O novo ministro do Supremo José Antonio Toffoli não foi escolhido por seu currículo, mas por sua extensa folha de serviços prestados ao PT.
Nos Estados Unidos, a juíza Sonia Sotomayor foi sabatinada por uma semana pelo Senado, e os republicanos quiserem saber o sentido de cada ato e declaração dela antes de aprová-la.
Aqui, bastou meia dúzia de perguntas dos partidos de oposição, durante uma tarde, e ele foi aprovado.
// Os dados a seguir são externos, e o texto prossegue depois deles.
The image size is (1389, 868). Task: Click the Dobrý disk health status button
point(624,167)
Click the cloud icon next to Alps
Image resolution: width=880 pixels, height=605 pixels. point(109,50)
Na posse de Toffoli, lá estava na primeira fila batendo palmas para ele o governador José Serra, que é o nome da oposição que está na frente em todas as pesquisas de intenção de votos.
O anúncio do pré-sal foi montado como um palanque para a candidata Dilma Rousseff, e o projeto de regulação tem uma sucessão de erros, mas lá estava Serra no lançamento, reclamando apenas dos royalties.
Cabe à oposição, de qualquer partido, mostrar os equívocos do caminho escolhido que favorece uma empresa de capital aberto, tira transparência do processo de escolha de investidores e não pesa o custo ambiental da exploração.
O PAC das cidades históricas é uma versão empobrecida de um projeto do governo passado, mas lá estava batendo palmas o governador de Minas, Aécio Neves, outro pré-candidato do PSDB.
O presidente deu uma entrevista em que nem Cristo foi poupado. Tudo o que Serra disse foi uma ironia de pouco alcance: Quando Lula ficou três dias num carnaval fora de hora, em cima de um palanque, com dinheiro público, alegando fiscalizar uma obra, Serra falou algo sobre irrigação nas terras ribeirinhas, e há um movimento de se saber o custo da viagem.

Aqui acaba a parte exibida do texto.